* Assigned task: A single stretch of the material below is to be transcribed exactly, starting at the line with "Image resolution: width=599" and ending after the line with "The height and".

* Excerpted records:

::::::::

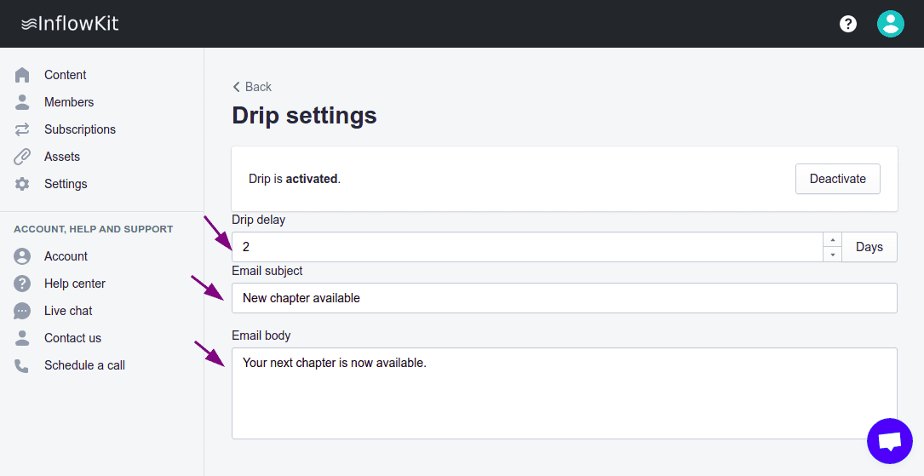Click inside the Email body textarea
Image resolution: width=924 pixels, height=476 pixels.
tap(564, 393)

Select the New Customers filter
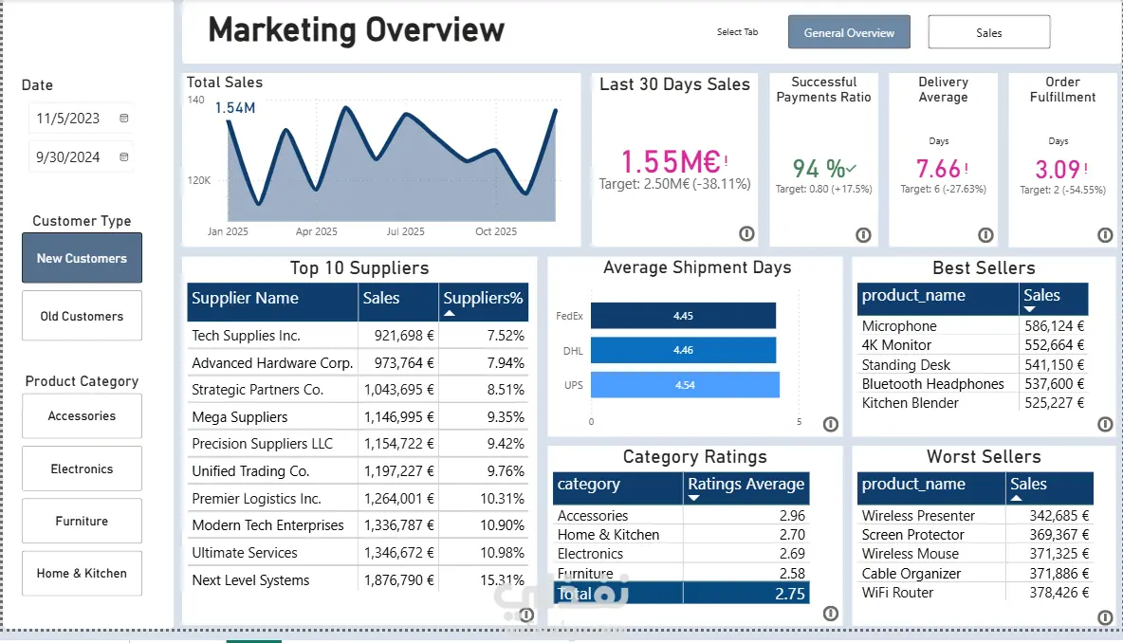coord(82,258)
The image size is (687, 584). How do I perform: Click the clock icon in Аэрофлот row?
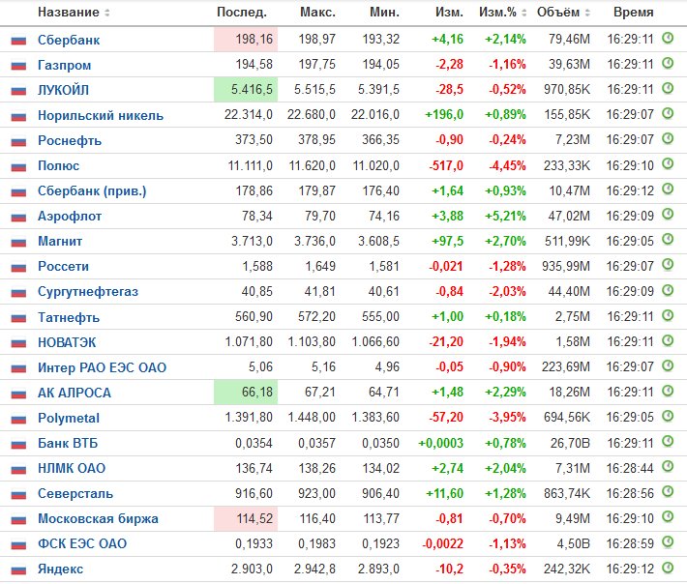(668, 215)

::::::::

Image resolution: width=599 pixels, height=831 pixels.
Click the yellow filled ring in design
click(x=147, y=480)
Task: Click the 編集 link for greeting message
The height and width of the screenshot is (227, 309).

::::::::

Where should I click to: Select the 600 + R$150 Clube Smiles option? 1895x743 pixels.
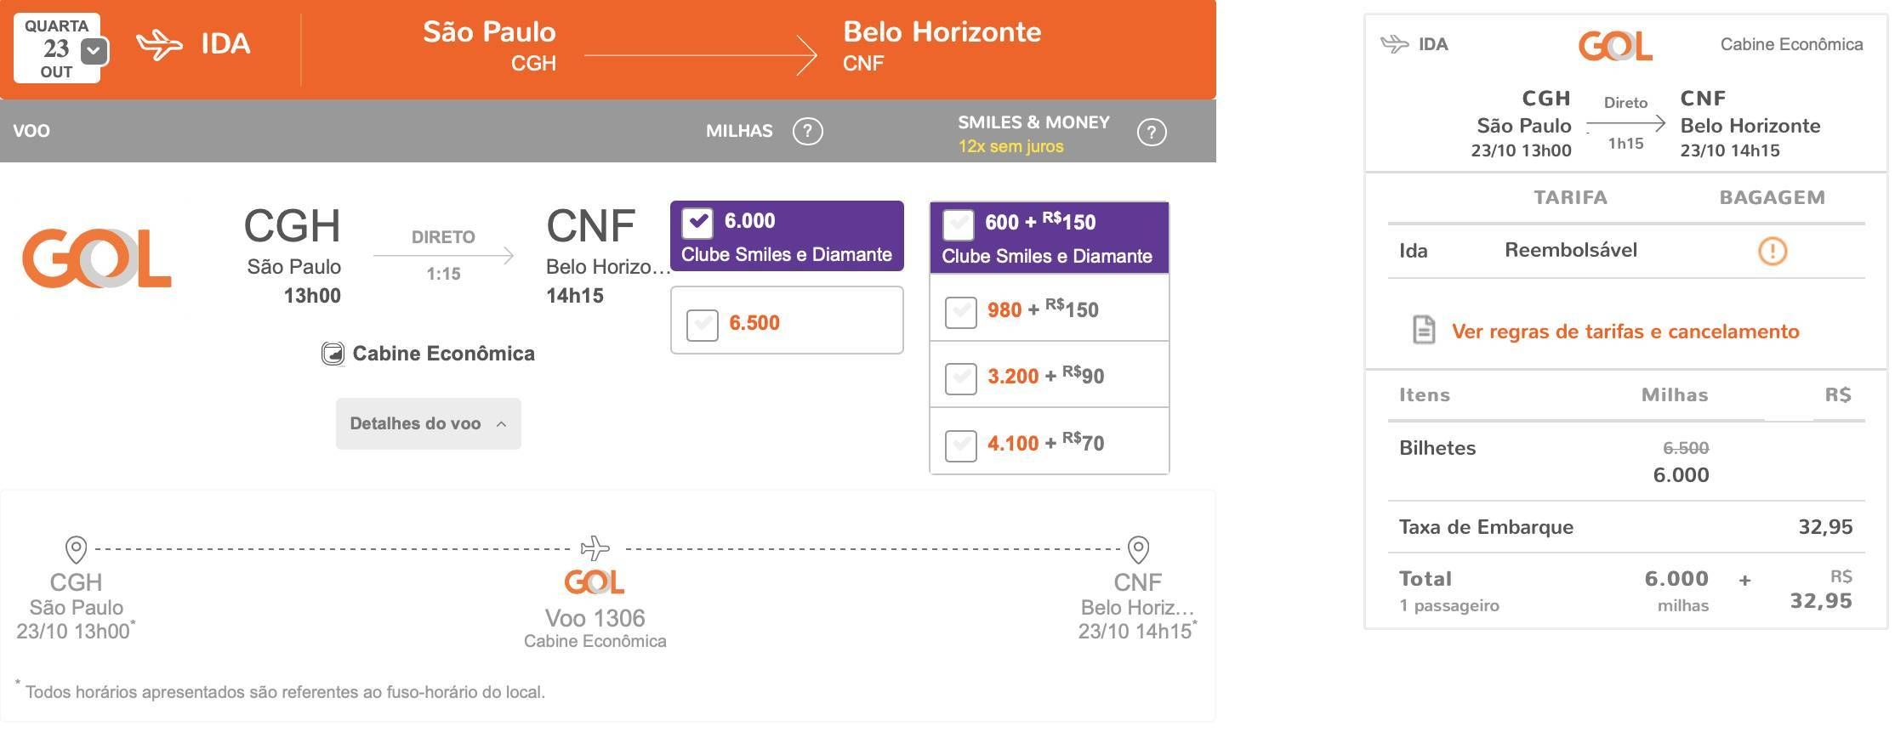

::::::::

* Output:
Image resolution: width=599 pixels, height=831 pixels.
Click the yellow filled ring in design
click(x=147, y=480)
Task: Click the 編集 link for greeting message
The height and width of the screenshot is (227, 309).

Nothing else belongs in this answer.